From the first line to the last, return the material exactly.

[Opening Given records section]

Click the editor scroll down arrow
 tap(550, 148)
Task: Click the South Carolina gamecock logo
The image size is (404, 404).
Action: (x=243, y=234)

[Closing Given records section]

Result for this task ->
Click the editor scroll down arrow
 tap(550, 148)
Task: Click the South Carolina gamecock logo
The image size is (404, 404).
Action: (x=243, y=234)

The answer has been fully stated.